Indian conglomerate Reliance Industries (RIL) is planning to acquire US-based Revlon Inc, days after the cosmetics giant filed for bankruptcy, citing sources ET Now reported.


US-based cosmetics brand Revlon filed for bankruptcy earlier this week after the company faced global supply chain disruptions which drove up raw material costs and prompted vendors to demand upfront payments.


According to the report, Reliance recently has pushed its way into the fashion and personal care space as it diversifies away from its mainstay oil business. The Mukesh Ambani-led firm has already established a foothold in telecom and retail sectors.


In its court filing on Wednesday, Revlon applied for Chapter 11 proceedings of bankruptcy to manage its debt, which reportedly stood between $1 billion and $10 billion.


Owned by billionaire Ron Perelman’s MacAndrews & Forbes, the 90-year-old cosmetic brand, sought court protection in the Southern District of New York as it its listed assets totalling $2.3 billion as of late April and debts of $3.7 billion.


Chapter 11 proceedings of bankruptcy allow a firm to continue operating while it works out a plan to repay creditors.

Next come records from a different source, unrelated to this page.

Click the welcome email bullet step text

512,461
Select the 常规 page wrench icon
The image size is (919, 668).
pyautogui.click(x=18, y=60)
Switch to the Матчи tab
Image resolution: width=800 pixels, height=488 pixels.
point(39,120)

In an official statement, Revlon said that it is expecting to receive $575 million in funds from its existing lenders to fund itself during bankruptcy.


Revlon CEO Debra Perelman in a statement said, “Today's filing will allow Revlon to offer our consumers the iconic products we have delivered for decades, while providing a clearer path for our future growth.”


Shares of Revlon, which witnessed a net loss of $67 million from January to March 2022, zoomed 20 per cent to $2.36 in premarket trade following the report, while shares of Reliance were up 1.9 per cent on the BSE.


However, Reliance and Revlon did not immediately respond to Reuters’ requests for comment.